В лесничестве в общем-то уважали Ивана Егорыча, но считали его старомодным и немного чудаковатым: все другие лесники стремились обзавестись мотоциклом или уж на худой конец мопедом. Ершов не стремился к этому, у него — Мухрай. Словно он не понимал, что от лошади в наше время одни заботы: самому надо косить сено, ладить сбрую, даже ковать — поблизости не было ни одной кузницы. И все-таки Иван Егорыч не завидовал лесникам, которые с ветерком проносились мимо его кордона на сверкающих «ижах». Любовь к коню была сильнее зависти. И не только любовь — в этом была его молодость, с ней-то и не хотелось расставаться. В седло, как и прежде, он садился легко, с достоинством, даже с какой-то гордостью. Поглядел бы на эту посадочку старшина Запорожец! Ершов знает, что в это время глядит на него не старшина учебного пограничного подразделения, а его жена Марья Ивановна. Она стоит у окна и провожает его теплым сдержанным взглядом. Егорыч едет в наряд, не может она провожать его иначе. Так уж заведено у них смолоду. Даже в недобрый день сорок первого, когда Марья Ивановна — тогда Маруся — провожала его на войну, он сказал:

— На улицу не ходи и не плачь, чай, не умирать еду…

И она не пошла, а потом жалела, что не проводила, и плакала, пока не пришло от Егорыча письмо из госпиталя.

Ехал он обычно дозорным шагом. Не торопился — праздник. Но лес всегда остается лесом. Его, как и границу, даже в праздник нельзя оставлять без присмотра. И Ершов очень хорошо понимал это. С молчаливым волнением он прислушивался к лесной жизни, приглядывался к ее неожиданным приметам; в ней всегда есть такое, над чем надо призадуматься. Иногда он вдруг останавливался возле какого-нибудь старого дерева и, весело взглянув на него, вроде бы кланялся, как знакомому человеку: «С праздником, старина! Стоишь? Это очень хорошо». Но в дороге он чаще всего размышлял над своими делами. Или вспоминал прошлое. Очень любил вспоминать друзей по заставе. Многих давно нет в живых, но это не мешает ему думать о них. Он даже разговаривает с ними, шутит, а иногда спорит. Вспоминает какие-то давно забытые пограничные истории: они дороги ему. Вот война, по времени она ближе стоит от него, но картины ее успели потускнеть, их заволокло каким-то туманом. Не забываются лишь грохот огня и дыма, дикое ржание смертельно раненных лошадей да стоны умирающих. А друзей близких — их нет. Все временные. Сегодня он стоит в строю стремя в стремя, ест из одного котелка с тобой перловую кашу, а завтра его уже нет, и ты не успел узнать его имени. Граница — другое дело. Там то же, что и на передовой: стрельба, короткие схватки и страх темных ночей, но жизнь там продолжается дольше, а дружба — она навек.

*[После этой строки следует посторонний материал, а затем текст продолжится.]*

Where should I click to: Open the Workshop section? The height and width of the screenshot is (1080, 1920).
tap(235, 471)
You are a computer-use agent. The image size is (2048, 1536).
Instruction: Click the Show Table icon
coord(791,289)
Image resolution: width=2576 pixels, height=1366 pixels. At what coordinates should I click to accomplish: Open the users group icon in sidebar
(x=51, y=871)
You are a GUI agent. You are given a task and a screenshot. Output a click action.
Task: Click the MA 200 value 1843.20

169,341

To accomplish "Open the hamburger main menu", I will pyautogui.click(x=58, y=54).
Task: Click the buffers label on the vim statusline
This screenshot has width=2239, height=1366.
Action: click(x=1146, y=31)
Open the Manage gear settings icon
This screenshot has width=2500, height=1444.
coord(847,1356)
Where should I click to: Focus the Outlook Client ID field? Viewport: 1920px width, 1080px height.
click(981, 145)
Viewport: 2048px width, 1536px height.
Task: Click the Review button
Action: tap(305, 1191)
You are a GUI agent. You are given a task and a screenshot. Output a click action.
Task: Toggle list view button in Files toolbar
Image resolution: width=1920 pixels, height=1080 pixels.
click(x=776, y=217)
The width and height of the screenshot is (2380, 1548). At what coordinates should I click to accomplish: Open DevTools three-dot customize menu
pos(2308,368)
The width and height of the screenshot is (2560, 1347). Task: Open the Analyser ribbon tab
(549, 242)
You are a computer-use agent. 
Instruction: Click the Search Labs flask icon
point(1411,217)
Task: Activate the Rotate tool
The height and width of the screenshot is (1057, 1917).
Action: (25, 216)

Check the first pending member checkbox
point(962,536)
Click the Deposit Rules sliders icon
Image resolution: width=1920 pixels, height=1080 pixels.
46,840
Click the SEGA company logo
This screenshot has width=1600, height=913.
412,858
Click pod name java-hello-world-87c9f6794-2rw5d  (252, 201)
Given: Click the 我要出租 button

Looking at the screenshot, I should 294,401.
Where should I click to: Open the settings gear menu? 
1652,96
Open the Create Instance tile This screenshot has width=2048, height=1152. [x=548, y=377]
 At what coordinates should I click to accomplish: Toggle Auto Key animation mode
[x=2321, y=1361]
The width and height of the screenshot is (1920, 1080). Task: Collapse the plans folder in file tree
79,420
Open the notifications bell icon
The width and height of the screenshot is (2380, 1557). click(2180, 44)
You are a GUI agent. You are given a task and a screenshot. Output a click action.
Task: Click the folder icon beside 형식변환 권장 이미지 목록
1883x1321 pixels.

Две тысячи гектаров леса — такое богатство доверено леснику Ершову. Три деревни в его обходе. И всех жителей этих деревень он знает в лицо, и его все знают, даже малыши кричат ему при встрече:

— Здравствуйте, дядя Ваня!

— Здравия желаем! — с улыбкой отвечает Ершов.

Люди постарше здороваются иначе:

— Здравствуй, Егорыч!

— Здравия желаем! — неизменно отвечает он мягким баском и прикладывает к виску ладонь.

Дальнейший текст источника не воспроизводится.